Je pense que les hommes dont dépendent les échecs manquent de respect envers les joueurs professionnels. Les exemples abondent dans ce sens. C’est ainsi qu’ à la dernière Olympiade d’Istanbul les organisateurs auraient pu permettre aux meilleurs joueurs qui ont terminé leur parties de rester dans la salle pour regarder jouer les autres. Or, ils ont été priés de quitter la salle sous prétexte que c’est le règlement. Et pourtant, ces joueurs sont la crème du monde échiquéen et il est à mon avis pour le moins étrange de les éloigner de la salle. Le problème réside dans le fait que ceux qui fixent les règles ne sont pas forcément des joueurs d’échecs. Nous sommes comme des marionnettes manipulées et ils ignorent nos sentiments. Je n’ai pas envie de me plaindre et d’ajouter ma goutte d’amertume à la coupe, mais si on corrigeait au moins cette situation, cela contribuerait à changer en mieux l’attitude envers les joueurs et même la question de l’argent cesserait de jouer le rôle prépondérant. Les joueurs sont loin d’être vraiment à l’honneur dans les tournois. Il suffit de regarder les cérémonies d’ouverture et de clôture où l'on distingue de nombreux politiciens et VIP. Certes, leur présence garantit le bon déroulement des tournois, mais n’oublions pas pour autant les joueurs.

-Est-il difficile pour une femme de jouer à l’égal des hommes?
Je ne vois personnellement aucune différence d’autant plus que je joue contre les hommes depuis l’âge de 6 ans. J’ai eu assez de temps pour m’y habituer et c’est naturel pour moi. J’ai fait mes études en suivant les méthodes formulées et élaborées par mon père. Elles se fondent sur le principe que la femme est capable à l’égal des hommes. Et comme jouer contre les hommes, c’est plus pratique, c’est naturellement ce que je préfère.

-Existe-t-il une différence entre les hommes et les femmes en ce qui concerne le style du jeu?
Chaque joueur possède indépendamment de son sexe son style inédit, c’est pourquoi on ne saurait faire de distinction entre les styles féminin ou masculin. Quand on regarde l’évolution d’une partie d’échecs, il est difficile de savoir si c’est un homme ou une femme qui joue.

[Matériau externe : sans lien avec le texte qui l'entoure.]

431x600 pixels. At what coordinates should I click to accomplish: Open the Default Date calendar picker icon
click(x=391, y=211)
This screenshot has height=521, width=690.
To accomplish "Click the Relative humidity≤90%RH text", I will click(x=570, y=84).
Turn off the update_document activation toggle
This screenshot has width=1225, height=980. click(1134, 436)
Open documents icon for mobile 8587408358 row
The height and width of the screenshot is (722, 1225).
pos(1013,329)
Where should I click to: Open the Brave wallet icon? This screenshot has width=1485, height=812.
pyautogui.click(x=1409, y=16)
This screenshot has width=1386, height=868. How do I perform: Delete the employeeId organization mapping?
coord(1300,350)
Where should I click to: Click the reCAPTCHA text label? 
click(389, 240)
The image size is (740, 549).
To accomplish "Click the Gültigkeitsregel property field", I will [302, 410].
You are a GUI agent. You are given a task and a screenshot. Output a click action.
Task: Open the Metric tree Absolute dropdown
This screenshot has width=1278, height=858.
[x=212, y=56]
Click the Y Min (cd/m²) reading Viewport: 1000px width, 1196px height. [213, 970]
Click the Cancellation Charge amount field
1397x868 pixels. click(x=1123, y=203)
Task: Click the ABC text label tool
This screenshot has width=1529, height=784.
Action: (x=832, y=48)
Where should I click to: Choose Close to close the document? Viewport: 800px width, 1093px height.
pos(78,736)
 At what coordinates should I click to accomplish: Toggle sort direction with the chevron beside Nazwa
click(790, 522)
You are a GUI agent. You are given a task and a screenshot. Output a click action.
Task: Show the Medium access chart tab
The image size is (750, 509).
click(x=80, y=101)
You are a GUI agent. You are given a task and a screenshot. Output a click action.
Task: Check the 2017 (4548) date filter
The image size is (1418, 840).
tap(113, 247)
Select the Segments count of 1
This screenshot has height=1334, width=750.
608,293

-Quel genre de joueurs préférez-vous?
Je préfère me mesurer à ceux qui réfléchissent devant l’échiquier sans préparer la majeure partie du jeu à la maison. Je préfère évidemment affronter les meilleurs joueurs mais c’est toujours assez dur.

-Ou avez-vous appris le russe?
J’ai appris le russe au jardin d’enfants. C’est la langue de ma mère qui est née et a grandi en Transcarpatie, en Ukraine. La connaissance des langues aident beaucoup dans la vie et dans le monde échiquéen. L’anglais est à coup sûr la langue la plus demandée, mais il serait bien de maîtriser d’autres langues. Je parle anglais, russe. Espagnol et, naturellement, hongrois, mais je n’aime pas beaucoup étudier les langues et je les maîtrise tout juste pour me faire comprendre.